**TASK TO CARRY OUT**
Report every line of the records that includes the word "status".

EXERCISE INPUT START

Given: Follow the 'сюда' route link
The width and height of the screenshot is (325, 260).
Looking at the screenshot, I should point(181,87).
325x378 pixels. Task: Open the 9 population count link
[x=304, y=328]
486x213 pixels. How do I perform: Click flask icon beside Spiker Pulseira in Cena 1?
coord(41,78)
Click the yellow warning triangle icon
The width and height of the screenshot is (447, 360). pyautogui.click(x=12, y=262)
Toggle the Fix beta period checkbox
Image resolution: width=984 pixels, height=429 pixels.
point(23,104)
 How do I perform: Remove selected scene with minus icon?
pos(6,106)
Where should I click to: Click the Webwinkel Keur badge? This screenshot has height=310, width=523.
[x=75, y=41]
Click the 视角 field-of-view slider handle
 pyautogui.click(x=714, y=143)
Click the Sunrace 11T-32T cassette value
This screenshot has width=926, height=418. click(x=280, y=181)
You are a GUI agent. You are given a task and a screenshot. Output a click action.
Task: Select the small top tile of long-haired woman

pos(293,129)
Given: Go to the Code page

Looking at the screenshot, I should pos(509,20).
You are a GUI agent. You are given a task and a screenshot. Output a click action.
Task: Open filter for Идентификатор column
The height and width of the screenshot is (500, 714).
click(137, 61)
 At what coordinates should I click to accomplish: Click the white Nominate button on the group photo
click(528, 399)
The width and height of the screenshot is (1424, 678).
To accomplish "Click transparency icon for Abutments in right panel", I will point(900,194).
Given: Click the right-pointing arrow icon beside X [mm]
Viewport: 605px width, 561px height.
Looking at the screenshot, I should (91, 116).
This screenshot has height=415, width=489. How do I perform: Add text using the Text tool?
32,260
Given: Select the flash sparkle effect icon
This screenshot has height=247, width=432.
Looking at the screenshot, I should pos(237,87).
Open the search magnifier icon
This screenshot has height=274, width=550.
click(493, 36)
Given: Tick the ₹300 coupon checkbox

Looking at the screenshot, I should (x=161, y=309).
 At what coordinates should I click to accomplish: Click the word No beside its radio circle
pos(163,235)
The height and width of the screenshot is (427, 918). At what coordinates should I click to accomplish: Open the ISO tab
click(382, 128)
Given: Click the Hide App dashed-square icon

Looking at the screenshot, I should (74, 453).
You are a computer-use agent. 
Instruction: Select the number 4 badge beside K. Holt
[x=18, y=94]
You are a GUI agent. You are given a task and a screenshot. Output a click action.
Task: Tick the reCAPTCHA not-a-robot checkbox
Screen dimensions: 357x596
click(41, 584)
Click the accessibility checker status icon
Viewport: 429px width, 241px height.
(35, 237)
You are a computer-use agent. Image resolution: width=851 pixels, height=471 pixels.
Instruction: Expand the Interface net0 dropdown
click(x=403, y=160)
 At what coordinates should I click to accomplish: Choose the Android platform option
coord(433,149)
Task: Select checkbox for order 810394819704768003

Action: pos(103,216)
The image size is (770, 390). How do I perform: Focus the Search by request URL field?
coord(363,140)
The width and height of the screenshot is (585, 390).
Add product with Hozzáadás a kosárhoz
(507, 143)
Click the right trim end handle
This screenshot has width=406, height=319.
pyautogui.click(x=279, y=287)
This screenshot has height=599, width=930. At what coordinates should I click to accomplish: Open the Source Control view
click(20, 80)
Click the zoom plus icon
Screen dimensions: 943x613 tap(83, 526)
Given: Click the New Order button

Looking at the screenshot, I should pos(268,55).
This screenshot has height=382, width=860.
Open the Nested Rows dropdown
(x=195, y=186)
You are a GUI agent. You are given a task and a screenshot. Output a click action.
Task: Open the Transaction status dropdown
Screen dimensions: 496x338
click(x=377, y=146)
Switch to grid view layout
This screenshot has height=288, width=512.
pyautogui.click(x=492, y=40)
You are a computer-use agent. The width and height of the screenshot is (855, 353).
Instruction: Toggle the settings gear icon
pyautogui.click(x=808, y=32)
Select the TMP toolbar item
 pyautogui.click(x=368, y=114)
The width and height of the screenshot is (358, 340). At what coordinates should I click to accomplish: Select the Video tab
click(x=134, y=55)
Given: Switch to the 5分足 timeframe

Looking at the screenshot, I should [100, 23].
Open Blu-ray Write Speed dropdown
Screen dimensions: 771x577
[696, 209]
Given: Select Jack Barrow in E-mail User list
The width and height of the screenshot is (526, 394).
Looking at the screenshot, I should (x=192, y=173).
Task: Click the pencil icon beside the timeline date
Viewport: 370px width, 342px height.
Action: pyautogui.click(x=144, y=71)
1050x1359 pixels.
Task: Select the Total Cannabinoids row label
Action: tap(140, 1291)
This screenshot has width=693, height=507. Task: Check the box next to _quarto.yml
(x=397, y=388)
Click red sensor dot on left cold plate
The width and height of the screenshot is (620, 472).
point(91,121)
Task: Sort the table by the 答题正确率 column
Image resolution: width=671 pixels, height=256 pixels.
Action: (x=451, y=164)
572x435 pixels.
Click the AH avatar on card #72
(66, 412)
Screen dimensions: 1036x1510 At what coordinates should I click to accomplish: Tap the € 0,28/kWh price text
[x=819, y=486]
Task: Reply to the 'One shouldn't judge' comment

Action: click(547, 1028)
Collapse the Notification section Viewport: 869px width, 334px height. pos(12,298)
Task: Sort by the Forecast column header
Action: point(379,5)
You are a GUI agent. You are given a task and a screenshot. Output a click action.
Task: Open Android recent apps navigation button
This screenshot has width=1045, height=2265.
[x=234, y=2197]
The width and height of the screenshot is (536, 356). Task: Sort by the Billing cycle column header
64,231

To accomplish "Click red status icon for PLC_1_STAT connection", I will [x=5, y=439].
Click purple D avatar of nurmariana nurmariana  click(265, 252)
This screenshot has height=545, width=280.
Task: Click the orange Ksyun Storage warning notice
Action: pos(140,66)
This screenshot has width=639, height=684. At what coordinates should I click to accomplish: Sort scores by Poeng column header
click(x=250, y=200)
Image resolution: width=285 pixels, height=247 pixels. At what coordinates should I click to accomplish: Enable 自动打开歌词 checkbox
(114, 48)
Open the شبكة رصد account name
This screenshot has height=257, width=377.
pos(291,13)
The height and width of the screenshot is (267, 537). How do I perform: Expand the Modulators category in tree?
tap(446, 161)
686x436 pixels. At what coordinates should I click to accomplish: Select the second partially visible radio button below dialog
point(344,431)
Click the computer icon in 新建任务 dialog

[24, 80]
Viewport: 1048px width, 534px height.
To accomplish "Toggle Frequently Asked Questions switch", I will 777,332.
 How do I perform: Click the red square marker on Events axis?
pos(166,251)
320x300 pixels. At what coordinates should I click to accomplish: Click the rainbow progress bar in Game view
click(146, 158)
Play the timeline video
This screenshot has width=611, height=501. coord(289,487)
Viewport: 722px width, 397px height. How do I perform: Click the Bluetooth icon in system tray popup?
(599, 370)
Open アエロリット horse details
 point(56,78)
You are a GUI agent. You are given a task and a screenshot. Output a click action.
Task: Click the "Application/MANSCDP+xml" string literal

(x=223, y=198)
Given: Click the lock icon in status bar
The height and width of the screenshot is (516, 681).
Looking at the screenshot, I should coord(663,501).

EXERCISE INPUT END

**THE COMPLETED TASK**
Click the accessibility checker status icon
Task: Open the Transaction status dropdown
To accomplish "Click red status icon for PLC_1_STAT connection", I will [x=5, y=439].
Given: Click the lock icon in status bar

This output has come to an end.